The task –
Return the part of the romance fiction post from "Sex, love and" to "the trolls. :)", copied word for word.

Extract –
○ ○ ○

Romance fiction is not your bitch

Romance fiction is not your bitch

Free books at Ultimo LibraryIf you’re here courtesy of The Drum, welcome! You can find a little bit more about romance books and why we love them here:

Update:  I was in such a rush to post this, I forgot to thank fellow blogger Jodi McAlister, who helped me strengthen the essay, and author Bronwyn Parry, who tweeted the original post that inspired me to respond. They’re both romance academics as well! (I’m not, by the way.)

An open letter to the Sydney Writers’ Festival by Gabby

Why the romance genre is interesting, relevant and important — even if you think it’s bad  by Jodi McAlister (Momentum blog)

‘For women, by women’: Is romance writing inherently feminist? II (Australian Women Writers Challenge blog) and my annotated notes

Sex, love and passion – the appeal of romance novels panel discussion recap

Spoiling a happy ending by Kat Mayo

If you have no idea what I’m talking about…

On Tuesday, ABC’s The Drum published an essay by author Susan Bennett on the ‘Rise of the romance feminist’ which made me very cranky. So I wrote a response, ‘Dear columnists, romance fiction is not your bitch’, which is now up on the site:

To authors, journalists and columnists, I have bad news: …You will now be required to actually research your facts before you talk about romance novels. And if you don’t, readers will put you in your place.

Enjoy, and don’t feed the trolls. :)

4 comments

  1. Bona says:

    I loved this post and what you’ve written for ‘The Drum’. I will keep both of them in my computer for further references. Thank you for being so respectful and clear!
    I’m a reader of romance novels and I do also like to think and study and write -non professionally- about the genre. And yes, I consider myself a feminist. I’ve even written a post about it and I’ll do it again in the future.
    We don’t have to feed the trolls, true. Just answer critics with facts and personal respectful opinions. We can talk about books, not about people who read or do not read those books, they are people we don’t know anything about.

○ ○ ○

Material –
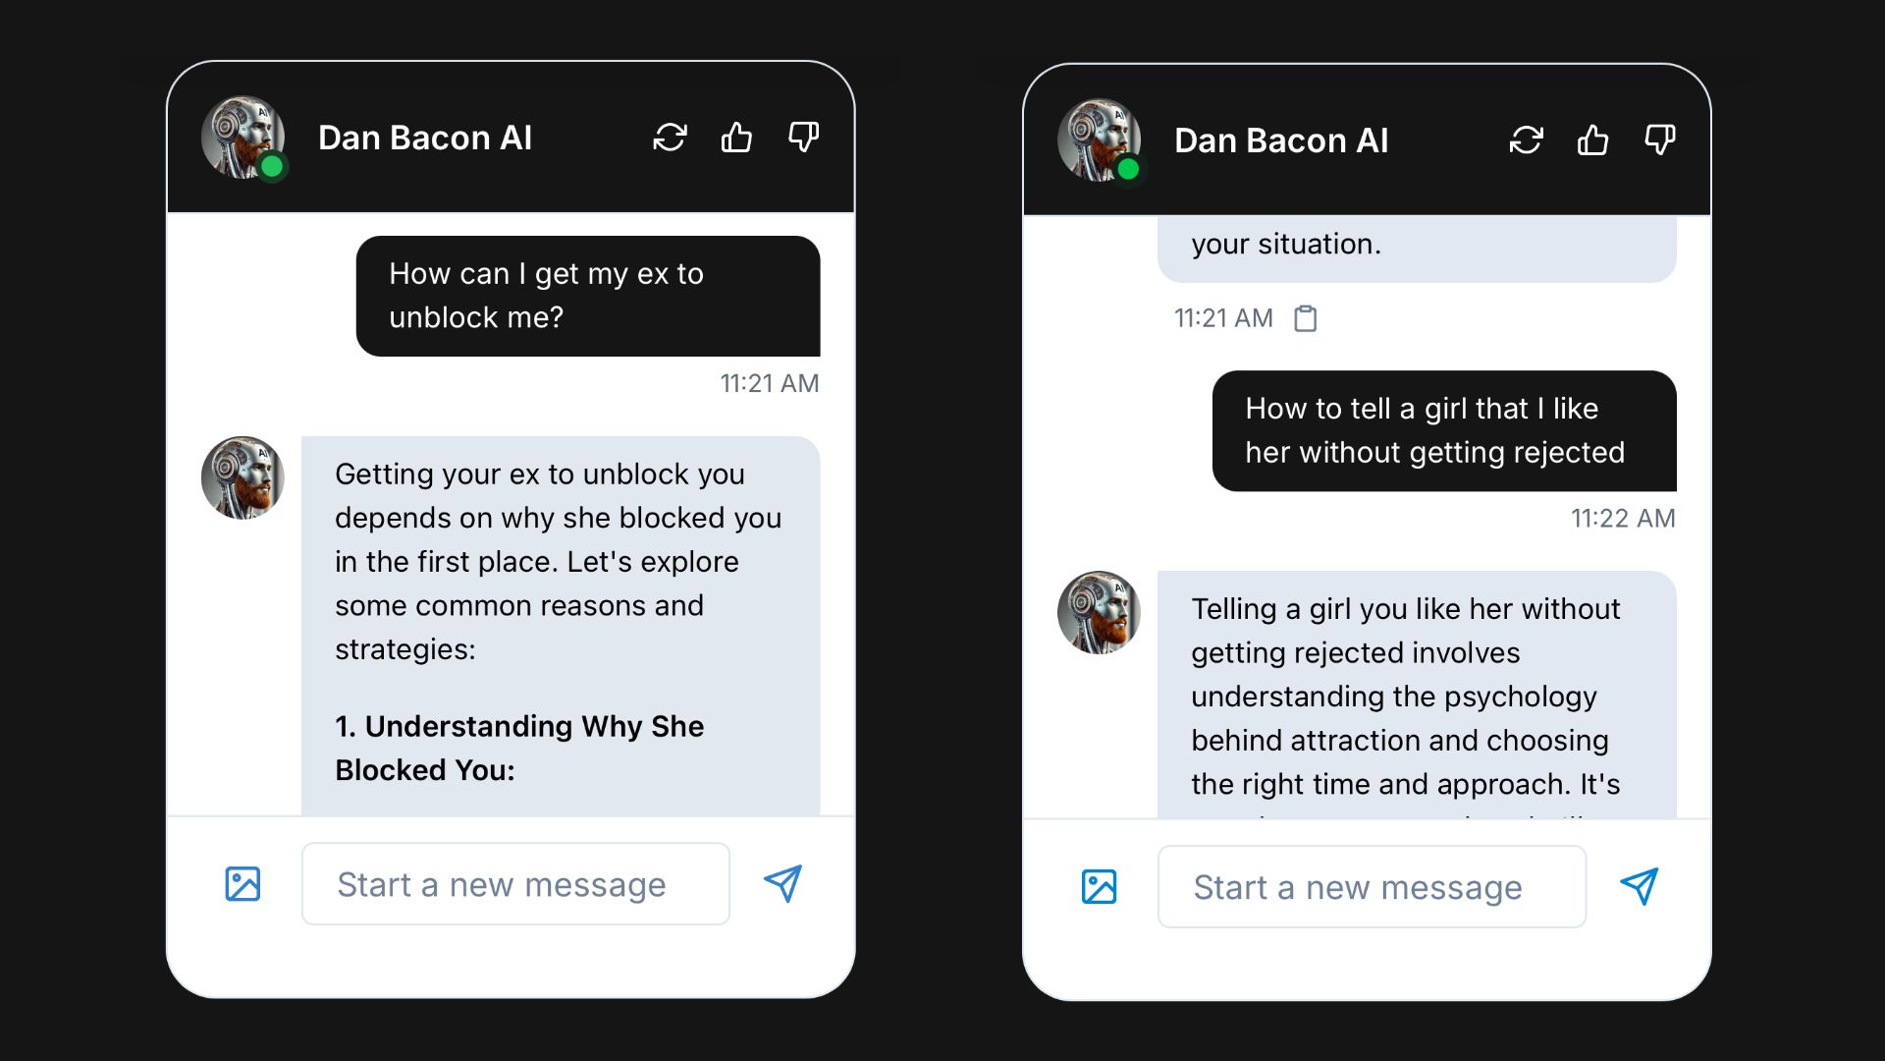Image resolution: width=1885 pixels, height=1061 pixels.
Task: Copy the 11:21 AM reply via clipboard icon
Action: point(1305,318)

○ ○ ○

Final answer –
Sex, love and passion – the appeal of romance novels panel discussion recap

Spoiling a happy ending by Kat Mayo

If you have no idea what I’m talking about…

On Tuesday, ABC’s The Drum published an essay by author Susan Bennett on the ‘Rise of the romance feminist’ which made me very cranky. So I wrote a response, ‘Dear columnists, romance fiction is not your bitch’, which is now up on the site:

To authors, journalists and columnists, I have bad news: …You will now be required to actually research your facts before you talk about romance novels. And if you don’t, readers will put you in your place.

Enjoy, and don’t feed the trolls. :)